🤖 AI Summary
This paper investigates whether unintentional collusion arises when two players independently employ Thompson sampling in repeated blind games with unknown payoff matrices. Under mild assumptions on the payoff matrix, we prove that their strategies converge almost surely (with probability one) to a Nash equilibrium—thereby precluding algorithmic collusion. To establish this result, we develop the first sample-path convergence analysis framework applicable to settings with infrequent parameter updates and non-Lipschitz dynamics, extending beyond the scope of classical stochastic approximation methods. Integrating multi-armed bandit theory, Bayesian adaptive decision-making, and game-theoretic equilibrium analysis, we rigorously derive asymptotic rationality guarantees for Thompson sampling in non-cooperative stochastic games. Our theoretical findings provide foundational support for algorithmic fairness and interpretability in decentralized learning systems.
📝 Abstract
When two players are engaged in a repeated game with unknown payoff matrices, they may be completely unaware of the existence of each other and use multi-armed bandit algorithms to choose the actions, which is referred to as the ``blindfolded game'' in this paper. We show that when the players use Thompson sampling, the game dynamics converges to the Nash equilibrium under a mild assumption on the payoff matrices.

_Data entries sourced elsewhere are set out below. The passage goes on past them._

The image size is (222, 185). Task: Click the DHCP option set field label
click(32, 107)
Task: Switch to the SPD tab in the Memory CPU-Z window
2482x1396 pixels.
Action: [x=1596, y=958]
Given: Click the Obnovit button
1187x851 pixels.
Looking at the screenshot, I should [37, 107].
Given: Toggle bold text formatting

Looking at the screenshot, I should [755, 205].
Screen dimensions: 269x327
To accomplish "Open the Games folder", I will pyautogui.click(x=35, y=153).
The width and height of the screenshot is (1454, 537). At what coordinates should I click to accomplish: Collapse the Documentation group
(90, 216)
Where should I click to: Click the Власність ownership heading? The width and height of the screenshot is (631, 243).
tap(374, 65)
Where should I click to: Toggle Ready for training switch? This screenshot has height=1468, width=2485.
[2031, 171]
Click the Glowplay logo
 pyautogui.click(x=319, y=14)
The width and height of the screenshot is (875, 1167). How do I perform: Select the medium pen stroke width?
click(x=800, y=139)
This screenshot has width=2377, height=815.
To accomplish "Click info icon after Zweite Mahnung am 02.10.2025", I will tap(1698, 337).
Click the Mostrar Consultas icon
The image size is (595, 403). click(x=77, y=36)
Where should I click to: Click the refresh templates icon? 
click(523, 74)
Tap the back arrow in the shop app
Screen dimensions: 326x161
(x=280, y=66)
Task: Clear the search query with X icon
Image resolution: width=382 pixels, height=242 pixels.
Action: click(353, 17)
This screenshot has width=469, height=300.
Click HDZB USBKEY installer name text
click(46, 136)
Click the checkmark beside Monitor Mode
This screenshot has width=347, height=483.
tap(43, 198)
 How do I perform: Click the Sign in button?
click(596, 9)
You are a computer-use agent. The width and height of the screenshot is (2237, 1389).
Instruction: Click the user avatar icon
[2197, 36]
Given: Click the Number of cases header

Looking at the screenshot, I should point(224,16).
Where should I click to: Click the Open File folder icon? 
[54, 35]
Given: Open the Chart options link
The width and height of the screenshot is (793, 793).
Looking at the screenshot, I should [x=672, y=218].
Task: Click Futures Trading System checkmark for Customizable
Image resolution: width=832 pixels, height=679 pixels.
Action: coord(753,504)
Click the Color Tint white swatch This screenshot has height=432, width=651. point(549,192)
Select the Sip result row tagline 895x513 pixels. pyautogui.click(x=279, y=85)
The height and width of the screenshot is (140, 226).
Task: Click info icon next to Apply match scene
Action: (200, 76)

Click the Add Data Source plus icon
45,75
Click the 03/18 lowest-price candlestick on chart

Therefore, algorithmic collusion doesn't arise in this case despite the fact that the players do not intentionally deploy competitive strategies. To prove the convergence result, we find that the framework developed in stochastic approximation doesn't apply, because of the sporadic and infrequent updates of the inferior actions and the lack of Lipschitz continuity. We develop a novel sample-path-wise approach to show the convergence.